Give back exactly the lines of the material below, starting with the line with "[button] (618, 214)" and going on through the line with "#standwithukraine (674, 1062)".
┄┄┄┄┄┄┄┄┄┄┄┄┄┄┄┄┄┄┄┄
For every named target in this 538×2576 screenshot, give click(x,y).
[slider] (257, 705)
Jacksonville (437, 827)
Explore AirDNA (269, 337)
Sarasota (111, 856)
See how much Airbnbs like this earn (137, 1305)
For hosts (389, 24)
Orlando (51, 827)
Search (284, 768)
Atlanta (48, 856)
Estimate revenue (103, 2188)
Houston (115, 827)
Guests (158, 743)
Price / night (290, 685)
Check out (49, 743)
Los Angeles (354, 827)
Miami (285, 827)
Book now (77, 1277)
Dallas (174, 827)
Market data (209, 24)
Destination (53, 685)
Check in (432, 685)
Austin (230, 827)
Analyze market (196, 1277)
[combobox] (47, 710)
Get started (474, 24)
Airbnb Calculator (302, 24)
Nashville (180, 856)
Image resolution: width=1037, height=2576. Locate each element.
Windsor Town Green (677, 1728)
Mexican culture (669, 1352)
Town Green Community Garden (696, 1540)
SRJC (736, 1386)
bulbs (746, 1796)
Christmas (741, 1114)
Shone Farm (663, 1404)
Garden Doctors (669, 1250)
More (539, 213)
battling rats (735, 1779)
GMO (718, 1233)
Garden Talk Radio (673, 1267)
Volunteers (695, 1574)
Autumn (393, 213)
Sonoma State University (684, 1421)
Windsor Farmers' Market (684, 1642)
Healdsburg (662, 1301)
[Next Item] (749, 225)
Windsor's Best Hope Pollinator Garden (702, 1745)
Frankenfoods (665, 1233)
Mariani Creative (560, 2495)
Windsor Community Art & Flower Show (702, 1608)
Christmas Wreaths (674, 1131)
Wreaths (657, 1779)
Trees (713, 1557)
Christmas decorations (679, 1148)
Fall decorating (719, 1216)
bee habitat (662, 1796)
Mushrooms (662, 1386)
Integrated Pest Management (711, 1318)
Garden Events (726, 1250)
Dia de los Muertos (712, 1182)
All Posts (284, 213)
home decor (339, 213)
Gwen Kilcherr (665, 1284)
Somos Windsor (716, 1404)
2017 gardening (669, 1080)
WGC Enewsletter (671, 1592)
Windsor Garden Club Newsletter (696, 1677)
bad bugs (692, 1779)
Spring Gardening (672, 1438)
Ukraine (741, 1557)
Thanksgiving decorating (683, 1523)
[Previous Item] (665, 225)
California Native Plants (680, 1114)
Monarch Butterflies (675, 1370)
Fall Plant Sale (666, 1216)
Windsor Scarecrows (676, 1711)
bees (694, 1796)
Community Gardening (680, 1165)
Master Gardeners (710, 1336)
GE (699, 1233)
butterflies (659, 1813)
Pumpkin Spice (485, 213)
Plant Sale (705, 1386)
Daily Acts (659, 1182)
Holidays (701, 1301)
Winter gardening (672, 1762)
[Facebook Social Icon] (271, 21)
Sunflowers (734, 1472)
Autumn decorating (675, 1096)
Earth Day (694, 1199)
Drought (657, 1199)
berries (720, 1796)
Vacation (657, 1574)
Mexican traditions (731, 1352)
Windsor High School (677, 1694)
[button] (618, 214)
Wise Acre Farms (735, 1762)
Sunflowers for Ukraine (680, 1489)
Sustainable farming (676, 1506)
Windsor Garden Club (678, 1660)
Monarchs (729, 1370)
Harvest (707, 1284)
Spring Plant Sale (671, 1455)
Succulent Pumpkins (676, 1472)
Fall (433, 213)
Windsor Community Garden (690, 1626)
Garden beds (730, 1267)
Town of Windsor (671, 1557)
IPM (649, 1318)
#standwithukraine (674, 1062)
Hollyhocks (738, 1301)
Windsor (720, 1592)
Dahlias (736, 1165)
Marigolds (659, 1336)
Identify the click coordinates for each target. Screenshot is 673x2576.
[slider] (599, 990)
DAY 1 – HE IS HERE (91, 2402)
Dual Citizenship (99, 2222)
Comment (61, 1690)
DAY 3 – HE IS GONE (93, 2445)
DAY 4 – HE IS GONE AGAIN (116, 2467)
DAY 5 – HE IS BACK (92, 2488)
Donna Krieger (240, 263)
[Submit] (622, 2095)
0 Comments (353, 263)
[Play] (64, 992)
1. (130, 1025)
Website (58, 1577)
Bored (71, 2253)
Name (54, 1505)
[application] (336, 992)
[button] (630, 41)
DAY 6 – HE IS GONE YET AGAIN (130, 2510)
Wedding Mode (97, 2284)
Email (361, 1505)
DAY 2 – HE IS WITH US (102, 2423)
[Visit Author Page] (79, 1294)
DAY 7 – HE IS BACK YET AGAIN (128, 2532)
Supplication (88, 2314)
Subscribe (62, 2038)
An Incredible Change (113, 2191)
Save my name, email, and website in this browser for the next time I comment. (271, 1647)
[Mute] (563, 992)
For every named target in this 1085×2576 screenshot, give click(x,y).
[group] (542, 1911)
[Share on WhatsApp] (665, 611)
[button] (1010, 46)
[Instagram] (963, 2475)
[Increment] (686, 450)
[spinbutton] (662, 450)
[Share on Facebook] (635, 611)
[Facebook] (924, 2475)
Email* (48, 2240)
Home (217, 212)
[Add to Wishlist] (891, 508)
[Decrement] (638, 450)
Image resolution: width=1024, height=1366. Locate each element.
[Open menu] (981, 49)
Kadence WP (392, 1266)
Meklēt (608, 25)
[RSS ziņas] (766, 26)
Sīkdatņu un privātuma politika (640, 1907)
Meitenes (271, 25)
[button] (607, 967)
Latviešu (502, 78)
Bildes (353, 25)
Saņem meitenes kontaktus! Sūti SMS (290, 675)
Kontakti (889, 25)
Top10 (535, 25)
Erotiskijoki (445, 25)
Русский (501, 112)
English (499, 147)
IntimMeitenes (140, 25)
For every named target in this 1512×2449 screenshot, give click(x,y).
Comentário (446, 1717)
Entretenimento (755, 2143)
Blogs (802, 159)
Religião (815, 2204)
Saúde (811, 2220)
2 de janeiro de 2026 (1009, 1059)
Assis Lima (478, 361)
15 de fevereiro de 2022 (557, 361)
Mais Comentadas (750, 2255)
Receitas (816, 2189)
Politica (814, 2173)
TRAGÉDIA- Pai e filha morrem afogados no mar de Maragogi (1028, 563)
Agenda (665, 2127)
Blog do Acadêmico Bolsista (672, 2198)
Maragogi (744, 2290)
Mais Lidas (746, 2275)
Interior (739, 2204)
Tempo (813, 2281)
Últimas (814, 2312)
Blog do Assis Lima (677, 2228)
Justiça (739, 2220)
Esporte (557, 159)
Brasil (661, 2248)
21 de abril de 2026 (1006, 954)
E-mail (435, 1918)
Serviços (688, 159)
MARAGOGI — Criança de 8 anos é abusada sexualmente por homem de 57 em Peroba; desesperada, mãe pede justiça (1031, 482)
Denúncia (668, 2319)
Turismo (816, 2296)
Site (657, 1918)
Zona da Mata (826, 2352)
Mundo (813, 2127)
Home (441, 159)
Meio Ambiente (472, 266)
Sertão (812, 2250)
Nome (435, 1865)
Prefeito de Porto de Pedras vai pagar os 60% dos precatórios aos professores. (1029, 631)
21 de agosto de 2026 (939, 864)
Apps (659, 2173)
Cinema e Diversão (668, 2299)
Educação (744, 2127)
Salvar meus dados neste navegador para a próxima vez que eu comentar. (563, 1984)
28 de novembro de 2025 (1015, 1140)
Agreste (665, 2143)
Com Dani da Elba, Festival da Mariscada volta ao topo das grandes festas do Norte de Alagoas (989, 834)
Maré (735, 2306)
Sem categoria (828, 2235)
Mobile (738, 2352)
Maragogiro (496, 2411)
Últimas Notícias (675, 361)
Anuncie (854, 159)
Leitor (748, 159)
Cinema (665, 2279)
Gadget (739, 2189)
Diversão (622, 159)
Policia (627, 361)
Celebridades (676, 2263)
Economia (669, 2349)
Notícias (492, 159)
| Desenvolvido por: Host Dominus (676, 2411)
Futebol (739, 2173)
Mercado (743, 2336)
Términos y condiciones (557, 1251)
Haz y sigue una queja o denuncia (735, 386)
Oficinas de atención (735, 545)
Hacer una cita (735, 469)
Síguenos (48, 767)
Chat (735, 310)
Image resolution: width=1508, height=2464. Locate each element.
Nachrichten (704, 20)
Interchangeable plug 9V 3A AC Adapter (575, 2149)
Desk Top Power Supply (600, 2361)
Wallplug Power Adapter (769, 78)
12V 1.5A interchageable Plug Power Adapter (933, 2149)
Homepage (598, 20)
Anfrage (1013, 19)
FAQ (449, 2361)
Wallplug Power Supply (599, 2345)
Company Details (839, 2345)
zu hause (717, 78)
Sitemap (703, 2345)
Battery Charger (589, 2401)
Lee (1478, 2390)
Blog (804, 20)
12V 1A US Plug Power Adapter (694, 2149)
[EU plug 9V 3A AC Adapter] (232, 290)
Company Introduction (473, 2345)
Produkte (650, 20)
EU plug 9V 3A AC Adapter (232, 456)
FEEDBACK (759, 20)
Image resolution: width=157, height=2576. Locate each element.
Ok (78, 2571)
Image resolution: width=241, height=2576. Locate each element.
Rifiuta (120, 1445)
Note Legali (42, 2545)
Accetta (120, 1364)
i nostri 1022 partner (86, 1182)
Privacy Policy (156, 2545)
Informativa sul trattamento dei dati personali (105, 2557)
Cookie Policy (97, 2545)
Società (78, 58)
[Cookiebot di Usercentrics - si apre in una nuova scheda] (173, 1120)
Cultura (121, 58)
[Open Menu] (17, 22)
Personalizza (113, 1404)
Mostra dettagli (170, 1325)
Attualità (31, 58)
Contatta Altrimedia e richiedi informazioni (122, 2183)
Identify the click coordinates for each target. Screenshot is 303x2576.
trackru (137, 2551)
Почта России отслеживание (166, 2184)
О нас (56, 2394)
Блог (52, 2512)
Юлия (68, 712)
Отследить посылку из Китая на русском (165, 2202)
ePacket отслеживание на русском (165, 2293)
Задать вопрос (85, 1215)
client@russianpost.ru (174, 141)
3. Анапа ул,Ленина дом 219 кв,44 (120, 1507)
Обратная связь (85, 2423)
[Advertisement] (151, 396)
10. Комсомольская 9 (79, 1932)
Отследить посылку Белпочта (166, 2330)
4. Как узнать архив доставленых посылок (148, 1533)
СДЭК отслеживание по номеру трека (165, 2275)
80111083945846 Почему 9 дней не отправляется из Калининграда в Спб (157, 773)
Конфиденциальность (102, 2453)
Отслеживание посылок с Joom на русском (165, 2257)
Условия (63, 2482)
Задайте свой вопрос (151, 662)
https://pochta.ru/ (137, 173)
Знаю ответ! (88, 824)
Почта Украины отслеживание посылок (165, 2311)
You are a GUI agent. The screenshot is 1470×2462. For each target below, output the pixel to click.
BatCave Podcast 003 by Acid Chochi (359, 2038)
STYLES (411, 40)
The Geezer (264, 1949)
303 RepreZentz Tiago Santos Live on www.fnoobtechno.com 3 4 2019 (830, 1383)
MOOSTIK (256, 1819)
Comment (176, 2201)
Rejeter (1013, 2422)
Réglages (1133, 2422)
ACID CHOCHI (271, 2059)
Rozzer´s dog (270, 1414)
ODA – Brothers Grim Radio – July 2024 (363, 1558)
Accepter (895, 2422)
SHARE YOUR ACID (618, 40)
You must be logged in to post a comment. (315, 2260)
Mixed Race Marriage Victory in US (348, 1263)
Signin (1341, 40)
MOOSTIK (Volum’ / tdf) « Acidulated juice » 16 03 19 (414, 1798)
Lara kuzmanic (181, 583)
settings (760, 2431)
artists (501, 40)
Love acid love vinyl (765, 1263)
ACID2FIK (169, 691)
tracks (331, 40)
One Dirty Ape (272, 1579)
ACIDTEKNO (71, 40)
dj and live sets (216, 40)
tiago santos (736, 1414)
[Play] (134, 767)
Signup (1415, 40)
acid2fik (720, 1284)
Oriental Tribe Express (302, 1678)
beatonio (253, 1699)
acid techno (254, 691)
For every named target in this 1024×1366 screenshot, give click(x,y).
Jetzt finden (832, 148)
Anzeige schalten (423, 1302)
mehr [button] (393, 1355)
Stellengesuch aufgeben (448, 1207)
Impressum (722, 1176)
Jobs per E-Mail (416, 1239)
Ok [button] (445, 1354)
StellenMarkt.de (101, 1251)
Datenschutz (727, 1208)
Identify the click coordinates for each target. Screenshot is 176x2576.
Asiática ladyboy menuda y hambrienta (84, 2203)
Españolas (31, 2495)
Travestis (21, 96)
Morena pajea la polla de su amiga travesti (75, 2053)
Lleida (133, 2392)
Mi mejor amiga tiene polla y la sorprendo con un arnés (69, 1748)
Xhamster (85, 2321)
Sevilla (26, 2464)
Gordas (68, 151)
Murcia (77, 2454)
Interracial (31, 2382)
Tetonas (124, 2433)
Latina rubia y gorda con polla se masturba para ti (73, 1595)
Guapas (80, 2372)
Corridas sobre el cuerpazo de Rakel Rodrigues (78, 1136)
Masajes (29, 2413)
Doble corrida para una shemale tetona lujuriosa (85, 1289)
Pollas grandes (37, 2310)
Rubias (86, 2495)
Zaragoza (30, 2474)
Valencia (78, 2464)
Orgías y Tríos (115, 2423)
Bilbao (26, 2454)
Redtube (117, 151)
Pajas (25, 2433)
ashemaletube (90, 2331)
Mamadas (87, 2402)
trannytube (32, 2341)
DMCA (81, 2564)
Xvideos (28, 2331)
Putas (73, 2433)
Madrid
┄┄┄┄┄┄┄┄┄┄┄┄┄┄┄┄┄┄┄┄
[Output of the exercise]:
[button] (618, 214)
Wise Acre Farms (735, 1762)
Sunflowers for Ukraine (680, 1489)
Sustainable farming (676, 1506)
Windsor Garden Club (678, 1660)
Monarchs (729, 1370)
Harvest (707, 1284)
Spring Plant Sale (671, 1455)
Succulent Pumpkins (676, 1472)
Fall (433, 213)
Windsor Community Garden (690, 1626)
Garden beds (730, 1267)
Town of Windsor (671, 1557)
IPM (649, 1318)
#standwithukraine (674, 1062)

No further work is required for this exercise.